Carol Duncan, a small business owner attending the event, shared her hope that the GROW plan would allow her to invest for the future, allowing her company to create more jobs, and one day hand down her business to her daughter.
“My daughter works for our family’s small business and would like to become the third-generation owner. But without structural changes to the multiemployer pension system, I do not know if she should,” said Duncan, chief executive officer of GSM, based in Clackamas, Oregon. “We have grown a successful business in GSM, and have created good jobs in our community, but the defined benefit plans we contribute to now have unfunded liabilities caused by circumstances over which GSM has no control. I worry about the potential of a plan collapse or a massive withdrawal liability that could be larger than the value of my company. I don’t want my company’s workers suffering and I am unwilling to pass on this uncertainty—and liability—to my daughter.
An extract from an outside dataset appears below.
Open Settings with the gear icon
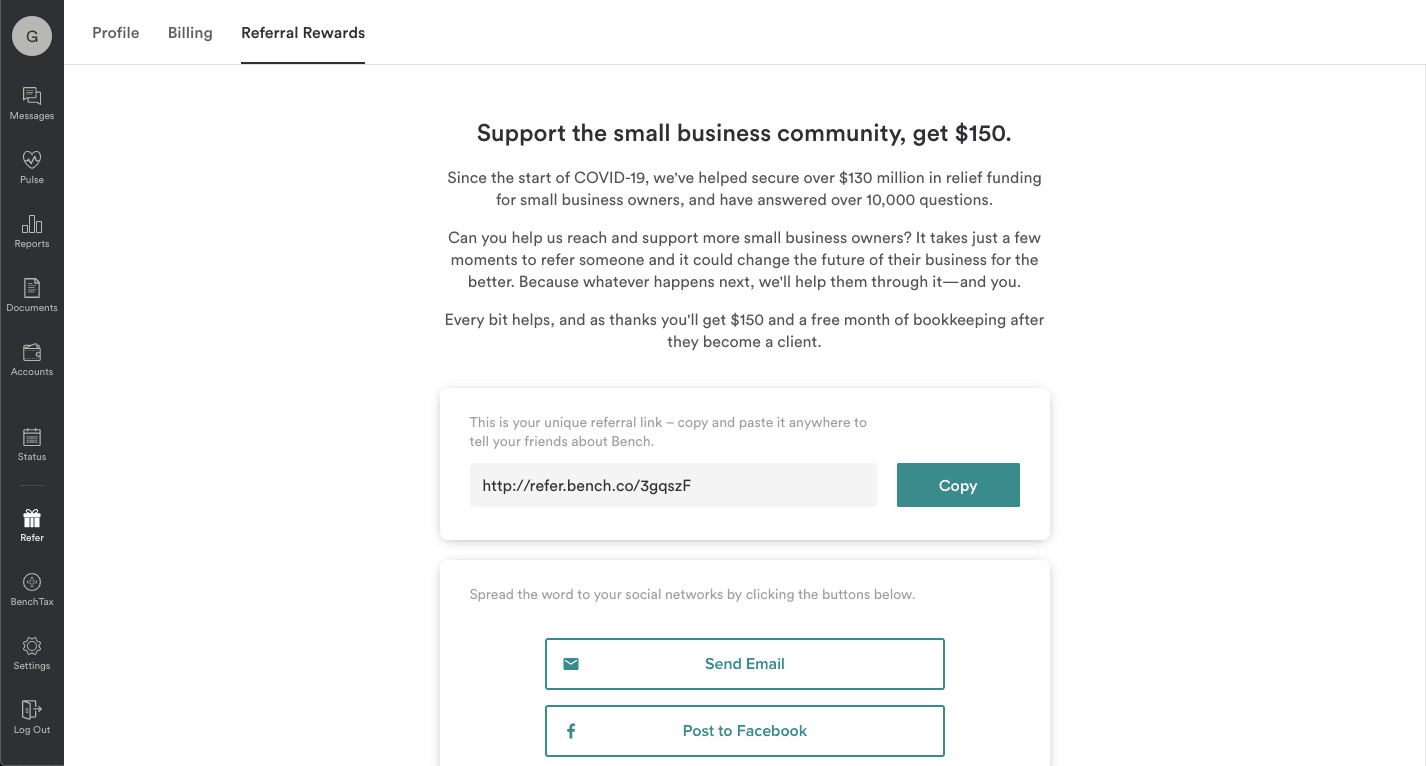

Thanks to the across-the-aisle work done on this problem, the GROW plan is
a viable and thoughtful set of solutions to the current unstable multiemployer pension system.”
Other participants at yesterday’s meeting also spoke about the importance of strengthening the multiemployer system, focusing their comments on the need to preserve and protect retirement benefits to support and retain qualified workers.
“Preserving benefits for our members and ensuring their secure and dignified retirement are among NABTU’s highest priorities,” said Brent Booker, secretary-treasurer of NABTU. “This new structure authorized by the GROW Plan does exactly that, giving peace of mind to our workers by providing much needed stability to the system.”
“This measure will give employers and employees a new and more effective way to protect retirement benefits,” said Brian Turmail, vice president of public affairs and strategic initiatives for the AGC of America. “With most firms struggling to find ways to attract qualified workers into the industry, creating a new way to provide for employees after retirement will serve as a powerful recruiting tool.”
Participants at yesterday’s meeting applauded Representatives Roe and Norcross for working together on the GROW plan, and for their bipartisan leadership in reforming the multiemployer system.